Anche le risposte sono le stesse che valgono per la maggior parte di queste iniziative: no e no.
Come sempre non significa che il lavoro sia particolarmente brutto, semplicemente è qualcosa di non necessario in un mercato che strabocca di uscite. Qui siamo in presenza di validi musicisti e di un'ottima produzione, le canzoni sono classiche, ben suonate e confezionate nel migliore dei modi. Ma la musica paga il peso degli anni, arriva troppo in ritardo ed il gruppo non ha neppure cercato di rinfrescarla soffiando via un po'di polvere.
Il trio propone alcuni momenti rocciosi, ispirati ad un lontano periodo di passaggio tra l'hard rock e l'heavy metal, ma se alla fine dei '70 questi episodi rappresentavano qualcosa di innovativo, oggi non possono che risultare scontati e sorpassati. Inoltre i Goddess Shiva, pur non lesinando l'impegno, non hanno più l'energia di un tempo e cercano di sostituirla con il mestiere. La conseguenza è una serie di brani corretti e privi di intoppi, ma anche anonimi e di impatto debole.

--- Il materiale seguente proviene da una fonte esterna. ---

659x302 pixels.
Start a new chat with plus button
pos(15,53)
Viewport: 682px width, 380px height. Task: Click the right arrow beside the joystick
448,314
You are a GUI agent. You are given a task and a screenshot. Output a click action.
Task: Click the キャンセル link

Anzi, la band ottiene i migliori risultati quando si ispira direttamente all'antico rockblues bianco dei Cream. Oltre all'evidenza della classica "Barefoot and naked", dove Sobol può sfogare il proprio istinto solistico, oppure della lenta e sofferta "Same old city", altro pezzo bluesy che riporta ai primordi di questa formazione, anche nella sostenuta e rockeggiante "Walking on thorns" si coglie l'eco melodico dei temi immortali di Clapton e soci.
Se l'album "Goddess Shiva" fosse uscito quando era il momento, la storia del gruppo e dei suoi componenti avrebbe certamente preso una direzione diversa. Così non è stato, ed il passato non può essere corretto. Ai nostri giorni è soltanto un discreto esercizio musicale, stilisticamente sorpassato, ideato da una coppia di maturi signori per il piacere di ricordare la loro stagione più verde.